- TASK GOAL -
Wherever the string "will" appears in the records, return the line that holds it.

[Stored data]
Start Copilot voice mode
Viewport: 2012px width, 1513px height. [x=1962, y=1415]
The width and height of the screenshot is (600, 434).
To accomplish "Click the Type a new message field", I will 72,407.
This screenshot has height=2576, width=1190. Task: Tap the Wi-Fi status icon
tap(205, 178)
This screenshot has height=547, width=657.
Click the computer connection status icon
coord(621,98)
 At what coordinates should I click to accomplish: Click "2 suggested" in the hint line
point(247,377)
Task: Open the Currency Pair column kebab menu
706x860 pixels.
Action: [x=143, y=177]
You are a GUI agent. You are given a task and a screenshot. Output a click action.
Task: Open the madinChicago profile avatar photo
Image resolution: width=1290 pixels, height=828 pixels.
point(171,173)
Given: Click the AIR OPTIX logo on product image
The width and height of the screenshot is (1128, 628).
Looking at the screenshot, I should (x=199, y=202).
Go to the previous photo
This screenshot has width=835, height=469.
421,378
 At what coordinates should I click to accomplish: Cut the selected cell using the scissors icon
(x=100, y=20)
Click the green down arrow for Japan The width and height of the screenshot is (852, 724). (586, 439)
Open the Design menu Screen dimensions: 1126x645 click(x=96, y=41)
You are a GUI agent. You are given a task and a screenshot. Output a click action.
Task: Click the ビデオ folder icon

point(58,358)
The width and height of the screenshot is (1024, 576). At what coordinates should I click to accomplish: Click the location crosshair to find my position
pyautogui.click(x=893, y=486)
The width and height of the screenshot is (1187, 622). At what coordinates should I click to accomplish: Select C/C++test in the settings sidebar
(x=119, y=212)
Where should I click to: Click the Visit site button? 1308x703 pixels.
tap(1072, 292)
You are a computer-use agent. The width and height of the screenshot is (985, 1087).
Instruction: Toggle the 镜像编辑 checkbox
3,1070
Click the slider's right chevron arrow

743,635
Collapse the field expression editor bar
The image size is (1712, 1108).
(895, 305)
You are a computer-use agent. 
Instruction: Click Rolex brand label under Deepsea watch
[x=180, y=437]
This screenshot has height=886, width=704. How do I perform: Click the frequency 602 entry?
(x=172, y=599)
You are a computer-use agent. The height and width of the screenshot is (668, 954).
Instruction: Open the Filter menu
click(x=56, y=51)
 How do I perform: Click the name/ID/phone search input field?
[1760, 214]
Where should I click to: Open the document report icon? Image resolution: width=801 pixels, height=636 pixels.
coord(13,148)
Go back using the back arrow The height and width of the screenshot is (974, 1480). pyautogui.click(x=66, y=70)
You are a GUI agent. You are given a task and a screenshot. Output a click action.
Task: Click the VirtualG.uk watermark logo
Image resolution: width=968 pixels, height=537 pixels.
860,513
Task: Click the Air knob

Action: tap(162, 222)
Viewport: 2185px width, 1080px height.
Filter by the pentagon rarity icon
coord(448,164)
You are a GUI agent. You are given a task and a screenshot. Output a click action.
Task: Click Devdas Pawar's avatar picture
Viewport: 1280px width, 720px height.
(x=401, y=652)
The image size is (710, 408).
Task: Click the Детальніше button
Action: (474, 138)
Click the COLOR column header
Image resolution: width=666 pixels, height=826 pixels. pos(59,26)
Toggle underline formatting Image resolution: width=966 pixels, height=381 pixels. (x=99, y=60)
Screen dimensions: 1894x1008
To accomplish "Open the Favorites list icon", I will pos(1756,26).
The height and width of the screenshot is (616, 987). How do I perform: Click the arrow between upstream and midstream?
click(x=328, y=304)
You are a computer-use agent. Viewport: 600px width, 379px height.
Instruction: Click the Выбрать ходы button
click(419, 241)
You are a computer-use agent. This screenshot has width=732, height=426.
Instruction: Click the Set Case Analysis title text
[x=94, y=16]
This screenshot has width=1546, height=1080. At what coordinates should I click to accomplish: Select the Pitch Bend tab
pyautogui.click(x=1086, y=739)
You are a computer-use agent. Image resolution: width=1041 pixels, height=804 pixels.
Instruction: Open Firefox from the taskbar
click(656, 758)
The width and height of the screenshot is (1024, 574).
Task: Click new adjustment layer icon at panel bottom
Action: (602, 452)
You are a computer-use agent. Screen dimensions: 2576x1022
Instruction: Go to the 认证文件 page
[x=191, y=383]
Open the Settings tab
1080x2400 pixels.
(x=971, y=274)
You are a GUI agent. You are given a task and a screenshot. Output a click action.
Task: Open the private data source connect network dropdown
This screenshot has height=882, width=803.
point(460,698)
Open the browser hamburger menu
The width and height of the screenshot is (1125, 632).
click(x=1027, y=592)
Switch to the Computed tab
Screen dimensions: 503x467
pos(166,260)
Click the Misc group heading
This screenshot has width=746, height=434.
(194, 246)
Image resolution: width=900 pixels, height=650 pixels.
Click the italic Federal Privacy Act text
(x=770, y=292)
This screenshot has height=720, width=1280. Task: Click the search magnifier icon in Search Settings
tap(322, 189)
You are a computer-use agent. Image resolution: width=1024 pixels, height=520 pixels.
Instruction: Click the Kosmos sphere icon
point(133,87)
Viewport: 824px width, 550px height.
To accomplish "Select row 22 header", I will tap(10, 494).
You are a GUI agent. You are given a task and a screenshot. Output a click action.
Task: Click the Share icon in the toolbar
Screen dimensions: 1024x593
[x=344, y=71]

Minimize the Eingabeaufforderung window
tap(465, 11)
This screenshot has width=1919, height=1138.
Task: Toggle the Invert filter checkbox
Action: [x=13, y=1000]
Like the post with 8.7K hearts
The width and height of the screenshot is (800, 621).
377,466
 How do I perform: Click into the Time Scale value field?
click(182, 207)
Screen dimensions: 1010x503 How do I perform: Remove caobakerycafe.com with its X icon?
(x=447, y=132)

- EXERCISE OUTPUT -
To accomplish "Click the Type a new message field", I will 72,407.
To accomplish "Open the Favorites list icon", I will pos(1756,26).
To accomplish "Select row 22 header", I will tap(10, 494).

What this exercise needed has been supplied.